The Cape Town CBD’s commercial property market has withstood the pandemic and is likely to remain tenacious despite concerns that the adoption of working from home will be the death of the office.
Rob Kane, CEO of Boxwood Property Fund and chair of the Cape Town Central City Improvement District (CCID), said resilient commercial property owners and businesses in the Cape Town city centre had adjusted to the “punishing economic effects brought on by Covid-19 last year”.
They were using flexible solutions to challenges to ensure the future success of the CBD. Solutions included rental holidays and discounts. Landlords would rather not lose tenants in the long term and take rental pain in the short term, Kane said.
Tenants could also sign shorter leases, sometimes monthly, and then use the offices’ facilities. Some of these tenants who had signed short monthly or two- or three-monthly leases during the hard lockdown had subsequently asked to sign multiyear leases.
Some landlords have converted parts of their office space into shared workspaces.
The CCID is a private-public non-profit organisation that manages and promotes the central area of the city. It was established in 2000 by local property owners with the aim of turning the city’s CBD into a safe, clean environment to attract investors, residents and tourists.
The CCID’s members include Boxwood Property Fund, Accelerate Property Fund, FWJK, Abland and Tsogo Sun Hotels.
Kane said it would be “misleading” to create the impression that the commercial property market in the Cape Town CBD is buoyant, but there had already been notable new lettings in 2021.
“Industries across the board had a hard time last year. However, most businesses have now adjusted, and we are expecting improvements in 2021,” he said.
The CBD had achieved a number of lettings for large offices towards the end of 2020 and in early 2021.
Activity had continued regardless of the lockdown restrictions that prompted work-from-home strategies for many big corporations and other businesses.
“Well-run buildings with good security, easy access and flexible office space still have high occupancy levels at good rental rates at present,” Kane said.

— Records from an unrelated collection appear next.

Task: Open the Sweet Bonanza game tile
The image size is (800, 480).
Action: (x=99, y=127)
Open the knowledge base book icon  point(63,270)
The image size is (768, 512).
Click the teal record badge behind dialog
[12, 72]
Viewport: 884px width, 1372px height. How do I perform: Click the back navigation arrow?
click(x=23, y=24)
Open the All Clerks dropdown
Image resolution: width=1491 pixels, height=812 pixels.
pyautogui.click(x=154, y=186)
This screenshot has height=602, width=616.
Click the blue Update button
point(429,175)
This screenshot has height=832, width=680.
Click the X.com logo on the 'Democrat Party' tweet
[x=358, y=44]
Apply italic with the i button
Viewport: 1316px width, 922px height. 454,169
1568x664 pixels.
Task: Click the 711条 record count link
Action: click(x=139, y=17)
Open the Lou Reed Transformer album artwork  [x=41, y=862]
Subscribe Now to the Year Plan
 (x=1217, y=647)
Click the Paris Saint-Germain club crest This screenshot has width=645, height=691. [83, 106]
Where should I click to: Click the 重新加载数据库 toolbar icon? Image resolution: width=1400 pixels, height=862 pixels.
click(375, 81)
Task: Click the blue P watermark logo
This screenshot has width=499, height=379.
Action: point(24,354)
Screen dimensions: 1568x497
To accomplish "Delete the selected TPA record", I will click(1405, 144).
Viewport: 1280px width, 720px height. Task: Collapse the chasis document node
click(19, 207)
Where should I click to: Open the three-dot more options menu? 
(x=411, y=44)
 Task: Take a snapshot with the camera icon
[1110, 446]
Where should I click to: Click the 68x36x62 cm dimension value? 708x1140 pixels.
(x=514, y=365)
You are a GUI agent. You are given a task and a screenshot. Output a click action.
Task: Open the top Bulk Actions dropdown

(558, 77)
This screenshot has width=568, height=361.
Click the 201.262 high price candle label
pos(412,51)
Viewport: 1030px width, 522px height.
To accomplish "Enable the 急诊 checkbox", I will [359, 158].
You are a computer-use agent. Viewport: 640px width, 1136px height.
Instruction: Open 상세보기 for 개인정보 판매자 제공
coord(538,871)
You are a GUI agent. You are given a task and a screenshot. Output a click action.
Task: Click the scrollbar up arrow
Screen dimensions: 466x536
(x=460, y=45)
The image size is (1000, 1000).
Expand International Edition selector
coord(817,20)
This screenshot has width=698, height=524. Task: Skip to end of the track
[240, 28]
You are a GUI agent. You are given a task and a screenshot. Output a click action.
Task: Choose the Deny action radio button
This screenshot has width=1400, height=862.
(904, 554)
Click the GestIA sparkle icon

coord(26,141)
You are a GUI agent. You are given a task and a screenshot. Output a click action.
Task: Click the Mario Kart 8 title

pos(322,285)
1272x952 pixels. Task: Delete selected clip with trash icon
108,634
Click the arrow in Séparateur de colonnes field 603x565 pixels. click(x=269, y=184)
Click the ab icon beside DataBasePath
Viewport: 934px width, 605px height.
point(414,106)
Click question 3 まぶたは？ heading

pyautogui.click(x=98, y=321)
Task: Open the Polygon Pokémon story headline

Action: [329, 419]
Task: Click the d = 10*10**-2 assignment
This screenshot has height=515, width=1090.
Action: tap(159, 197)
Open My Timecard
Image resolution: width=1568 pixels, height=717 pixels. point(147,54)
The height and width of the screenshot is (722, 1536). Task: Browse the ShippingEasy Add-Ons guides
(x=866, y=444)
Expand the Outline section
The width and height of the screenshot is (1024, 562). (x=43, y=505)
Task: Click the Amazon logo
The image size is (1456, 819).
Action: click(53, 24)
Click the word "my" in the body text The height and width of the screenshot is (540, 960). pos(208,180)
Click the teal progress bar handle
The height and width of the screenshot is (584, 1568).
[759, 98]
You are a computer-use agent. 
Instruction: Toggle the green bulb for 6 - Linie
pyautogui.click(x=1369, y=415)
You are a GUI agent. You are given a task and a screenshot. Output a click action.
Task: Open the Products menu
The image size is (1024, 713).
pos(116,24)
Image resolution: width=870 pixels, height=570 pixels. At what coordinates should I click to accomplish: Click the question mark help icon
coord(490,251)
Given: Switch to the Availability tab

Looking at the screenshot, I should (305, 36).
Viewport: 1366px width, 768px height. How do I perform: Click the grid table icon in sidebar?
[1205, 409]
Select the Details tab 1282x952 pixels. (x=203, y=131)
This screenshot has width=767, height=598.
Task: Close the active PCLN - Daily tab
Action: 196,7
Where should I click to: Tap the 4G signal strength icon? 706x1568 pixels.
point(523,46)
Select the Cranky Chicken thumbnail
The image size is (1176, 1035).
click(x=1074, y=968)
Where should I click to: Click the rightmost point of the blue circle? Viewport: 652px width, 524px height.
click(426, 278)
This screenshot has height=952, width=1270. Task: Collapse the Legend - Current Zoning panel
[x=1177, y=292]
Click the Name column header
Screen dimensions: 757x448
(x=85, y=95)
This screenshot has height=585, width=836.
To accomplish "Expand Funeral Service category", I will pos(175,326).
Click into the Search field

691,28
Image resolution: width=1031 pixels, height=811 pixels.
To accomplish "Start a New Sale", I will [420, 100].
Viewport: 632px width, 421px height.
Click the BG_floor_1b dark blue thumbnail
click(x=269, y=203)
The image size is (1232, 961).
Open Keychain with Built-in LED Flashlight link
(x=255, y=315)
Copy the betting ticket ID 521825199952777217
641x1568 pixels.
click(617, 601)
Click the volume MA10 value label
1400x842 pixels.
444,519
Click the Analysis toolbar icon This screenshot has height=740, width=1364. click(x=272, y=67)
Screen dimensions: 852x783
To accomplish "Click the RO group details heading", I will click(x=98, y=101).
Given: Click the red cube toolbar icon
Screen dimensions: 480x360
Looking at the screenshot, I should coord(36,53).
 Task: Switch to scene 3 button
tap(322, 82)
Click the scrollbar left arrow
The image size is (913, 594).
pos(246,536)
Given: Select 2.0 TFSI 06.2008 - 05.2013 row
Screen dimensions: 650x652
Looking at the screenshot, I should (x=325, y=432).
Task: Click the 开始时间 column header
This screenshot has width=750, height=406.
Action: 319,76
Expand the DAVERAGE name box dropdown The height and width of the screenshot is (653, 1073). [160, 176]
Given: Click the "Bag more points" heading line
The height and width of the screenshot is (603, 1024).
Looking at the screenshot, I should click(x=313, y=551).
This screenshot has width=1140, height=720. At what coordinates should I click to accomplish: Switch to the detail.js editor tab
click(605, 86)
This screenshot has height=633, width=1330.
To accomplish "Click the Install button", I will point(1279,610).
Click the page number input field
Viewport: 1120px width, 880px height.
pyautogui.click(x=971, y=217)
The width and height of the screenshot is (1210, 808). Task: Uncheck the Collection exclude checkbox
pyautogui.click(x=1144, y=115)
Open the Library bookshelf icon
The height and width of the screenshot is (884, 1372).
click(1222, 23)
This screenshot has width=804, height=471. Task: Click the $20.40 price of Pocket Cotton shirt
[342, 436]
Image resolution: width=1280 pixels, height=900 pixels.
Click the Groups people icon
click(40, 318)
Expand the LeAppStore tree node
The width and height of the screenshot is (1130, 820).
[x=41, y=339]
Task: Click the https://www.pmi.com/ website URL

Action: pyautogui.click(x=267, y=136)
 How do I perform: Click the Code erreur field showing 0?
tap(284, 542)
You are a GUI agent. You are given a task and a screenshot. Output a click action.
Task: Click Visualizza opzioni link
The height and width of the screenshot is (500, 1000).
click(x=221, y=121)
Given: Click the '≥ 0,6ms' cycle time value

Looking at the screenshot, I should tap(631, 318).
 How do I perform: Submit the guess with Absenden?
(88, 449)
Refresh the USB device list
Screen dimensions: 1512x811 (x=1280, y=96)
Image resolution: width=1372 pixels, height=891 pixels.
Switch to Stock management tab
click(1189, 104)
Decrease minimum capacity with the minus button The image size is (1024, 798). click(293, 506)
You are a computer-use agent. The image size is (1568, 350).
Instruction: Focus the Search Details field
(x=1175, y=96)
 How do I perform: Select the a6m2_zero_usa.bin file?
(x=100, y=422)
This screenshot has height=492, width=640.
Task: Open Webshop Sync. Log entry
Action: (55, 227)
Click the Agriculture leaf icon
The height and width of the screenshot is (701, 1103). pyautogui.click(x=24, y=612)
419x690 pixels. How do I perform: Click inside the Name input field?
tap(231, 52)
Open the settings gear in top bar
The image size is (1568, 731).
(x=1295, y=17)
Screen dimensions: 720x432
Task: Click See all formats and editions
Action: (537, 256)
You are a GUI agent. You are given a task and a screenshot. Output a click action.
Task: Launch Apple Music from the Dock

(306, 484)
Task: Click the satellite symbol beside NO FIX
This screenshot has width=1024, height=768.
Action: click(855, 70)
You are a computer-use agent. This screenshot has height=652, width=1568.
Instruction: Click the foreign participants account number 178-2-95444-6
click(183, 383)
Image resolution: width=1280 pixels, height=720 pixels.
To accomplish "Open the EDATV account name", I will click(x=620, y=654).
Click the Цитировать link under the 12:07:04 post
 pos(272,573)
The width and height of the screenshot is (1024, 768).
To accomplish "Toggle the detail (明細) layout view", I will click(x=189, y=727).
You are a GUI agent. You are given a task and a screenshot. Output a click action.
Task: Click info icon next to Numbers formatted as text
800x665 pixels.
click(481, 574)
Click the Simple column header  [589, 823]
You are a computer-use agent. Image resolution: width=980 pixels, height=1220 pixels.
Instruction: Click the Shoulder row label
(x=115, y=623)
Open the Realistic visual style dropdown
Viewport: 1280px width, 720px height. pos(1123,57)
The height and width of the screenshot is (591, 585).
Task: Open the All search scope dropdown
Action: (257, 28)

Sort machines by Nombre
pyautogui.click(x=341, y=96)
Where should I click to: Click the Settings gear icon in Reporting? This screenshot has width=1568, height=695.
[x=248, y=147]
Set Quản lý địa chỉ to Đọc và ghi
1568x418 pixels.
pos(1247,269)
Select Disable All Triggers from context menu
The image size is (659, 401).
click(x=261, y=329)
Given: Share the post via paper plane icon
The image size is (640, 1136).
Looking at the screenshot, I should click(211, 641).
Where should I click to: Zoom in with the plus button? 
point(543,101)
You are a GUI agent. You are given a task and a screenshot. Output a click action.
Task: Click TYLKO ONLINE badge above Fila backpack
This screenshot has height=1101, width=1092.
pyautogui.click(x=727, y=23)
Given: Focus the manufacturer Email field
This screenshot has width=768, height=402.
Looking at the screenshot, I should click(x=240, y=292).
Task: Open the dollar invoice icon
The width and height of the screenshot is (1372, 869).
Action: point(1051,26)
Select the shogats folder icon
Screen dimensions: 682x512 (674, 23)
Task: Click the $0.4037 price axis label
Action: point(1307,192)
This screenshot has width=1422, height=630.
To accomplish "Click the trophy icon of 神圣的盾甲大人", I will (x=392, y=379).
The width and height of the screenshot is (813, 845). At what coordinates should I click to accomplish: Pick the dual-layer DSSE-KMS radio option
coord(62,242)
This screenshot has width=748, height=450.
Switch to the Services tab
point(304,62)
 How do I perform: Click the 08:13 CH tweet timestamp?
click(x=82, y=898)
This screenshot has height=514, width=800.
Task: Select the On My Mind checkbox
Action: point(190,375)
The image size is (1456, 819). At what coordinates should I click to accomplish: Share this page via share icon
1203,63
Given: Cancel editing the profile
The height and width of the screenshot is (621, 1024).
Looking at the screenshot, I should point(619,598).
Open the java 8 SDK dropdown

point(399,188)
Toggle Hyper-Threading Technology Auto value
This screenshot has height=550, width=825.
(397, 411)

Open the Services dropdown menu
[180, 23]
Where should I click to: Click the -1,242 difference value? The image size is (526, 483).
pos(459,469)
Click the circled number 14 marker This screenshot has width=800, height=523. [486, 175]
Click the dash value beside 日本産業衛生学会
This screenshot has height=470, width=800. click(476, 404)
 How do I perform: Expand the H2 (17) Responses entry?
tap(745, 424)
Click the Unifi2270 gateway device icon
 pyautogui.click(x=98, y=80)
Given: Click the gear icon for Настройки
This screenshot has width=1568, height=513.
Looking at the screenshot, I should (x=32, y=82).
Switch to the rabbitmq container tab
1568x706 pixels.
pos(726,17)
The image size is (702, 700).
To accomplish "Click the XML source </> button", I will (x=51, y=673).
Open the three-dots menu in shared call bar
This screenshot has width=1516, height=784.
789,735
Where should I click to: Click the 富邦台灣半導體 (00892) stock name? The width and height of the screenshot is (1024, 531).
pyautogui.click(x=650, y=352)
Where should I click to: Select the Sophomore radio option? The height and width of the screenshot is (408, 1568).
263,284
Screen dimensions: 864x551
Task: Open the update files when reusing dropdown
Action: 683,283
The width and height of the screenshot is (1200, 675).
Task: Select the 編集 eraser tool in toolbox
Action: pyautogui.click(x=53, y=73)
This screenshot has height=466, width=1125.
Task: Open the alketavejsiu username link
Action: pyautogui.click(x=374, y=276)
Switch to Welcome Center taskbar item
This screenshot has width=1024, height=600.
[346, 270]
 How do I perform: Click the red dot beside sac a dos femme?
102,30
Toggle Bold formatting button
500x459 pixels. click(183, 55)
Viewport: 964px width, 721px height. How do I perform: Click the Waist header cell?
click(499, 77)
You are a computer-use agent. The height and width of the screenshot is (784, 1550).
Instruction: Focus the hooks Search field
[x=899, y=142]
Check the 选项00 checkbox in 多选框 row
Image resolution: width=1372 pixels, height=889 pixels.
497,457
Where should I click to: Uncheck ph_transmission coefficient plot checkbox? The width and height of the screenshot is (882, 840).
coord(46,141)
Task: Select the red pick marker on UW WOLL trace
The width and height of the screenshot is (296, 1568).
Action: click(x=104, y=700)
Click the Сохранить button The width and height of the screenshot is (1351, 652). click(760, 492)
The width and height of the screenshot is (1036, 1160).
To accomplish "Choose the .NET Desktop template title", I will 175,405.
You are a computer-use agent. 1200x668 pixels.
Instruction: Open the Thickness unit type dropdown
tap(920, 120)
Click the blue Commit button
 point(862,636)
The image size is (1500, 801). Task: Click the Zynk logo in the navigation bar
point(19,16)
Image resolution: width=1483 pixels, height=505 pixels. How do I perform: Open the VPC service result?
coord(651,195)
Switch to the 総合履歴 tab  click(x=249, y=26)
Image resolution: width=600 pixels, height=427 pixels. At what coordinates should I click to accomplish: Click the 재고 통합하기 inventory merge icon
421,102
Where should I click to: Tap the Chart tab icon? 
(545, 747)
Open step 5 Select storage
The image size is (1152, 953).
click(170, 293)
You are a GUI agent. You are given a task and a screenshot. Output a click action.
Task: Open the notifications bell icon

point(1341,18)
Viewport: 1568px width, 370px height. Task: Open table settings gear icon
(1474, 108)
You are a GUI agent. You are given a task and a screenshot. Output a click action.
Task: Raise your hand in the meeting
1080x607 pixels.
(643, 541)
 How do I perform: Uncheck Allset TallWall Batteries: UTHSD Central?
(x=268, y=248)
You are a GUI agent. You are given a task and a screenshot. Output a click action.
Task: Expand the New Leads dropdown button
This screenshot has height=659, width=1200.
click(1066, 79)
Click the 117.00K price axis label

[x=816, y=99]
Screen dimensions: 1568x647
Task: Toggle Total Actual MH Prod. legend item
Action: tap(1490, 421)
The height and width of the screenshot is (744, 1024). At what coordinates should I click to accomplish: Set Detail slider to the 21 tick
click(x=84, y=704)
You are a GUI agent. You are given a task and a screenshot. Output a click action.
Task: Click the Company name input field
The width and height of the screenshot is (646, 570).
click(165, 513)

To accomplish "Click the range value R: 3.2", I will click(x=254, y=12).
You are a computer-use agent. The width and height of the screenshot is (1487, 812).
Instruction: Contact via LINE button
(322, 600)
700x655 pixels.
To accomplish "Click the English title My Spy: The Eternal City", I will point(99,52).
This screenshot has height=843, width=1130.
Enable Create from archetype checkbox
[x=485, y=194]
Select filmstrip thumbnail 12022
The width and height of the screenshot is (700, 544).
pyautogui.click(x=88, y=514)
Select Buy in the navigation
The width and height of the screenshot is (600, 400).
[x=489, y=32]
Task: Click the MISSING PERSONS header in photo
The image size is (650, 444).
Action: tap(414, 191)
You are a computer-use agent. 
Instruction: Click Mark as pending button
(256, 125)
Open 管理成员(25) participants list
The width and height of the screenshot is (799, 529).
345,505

The Discovery Group recently signed a long lease on the ground floor of Boxwood’s entire Matrix building on the corner of Strand and Bree streets.
“This is a huge vote of confidence in the Cape Town CBD as a first-class location to do business,” said Kane.
A number of office-owning landlords have said they expect tenants to return to work in large numbers when SA is through the pandemic.
Norbert Sasse, group CEO of Growthpoint Properties, SA’s largest property company with exposure to R157.1bn worth of real estate, said in March it would take another year for office tenants across the country to decide if their staff will work from home permanently or on a part-time basis.
Multinationals and other employers with hundreds or thousands of employees needed staff to be in offices so they could be mentored and trained. Some industries needed teams to work together at factories and on sites.
Kane said the work-from-home trend would be short-lived, and untenable in the long run, as company executives were already finding that working in isolation was not as productive as collaborating with colleagues in the workplace.
“To be innovative and productive, people need other people in the workplace. Young people, especially, need the experience of working in groups with colleagues of all ages to learn the ropes in any line of work. I believe it won’t be long before companies move back to office-based business models,” said Kane.
Grant Silverman, marketing and leasing director at national developer Abland, said that flexible and creative landlords were well equipped to weather the coronavirus storm in 2021.
Abland’s latest Cape Town commercial project, a R500m development called 35 Lower Long on the Foreshore, was completed in 2020 at the height of the lockdown.
“Despite this, and a less-than-ideal office market, more than 50% of the office space in the signature 14-floor building has been taken up by law firm ENS,” said Silverman.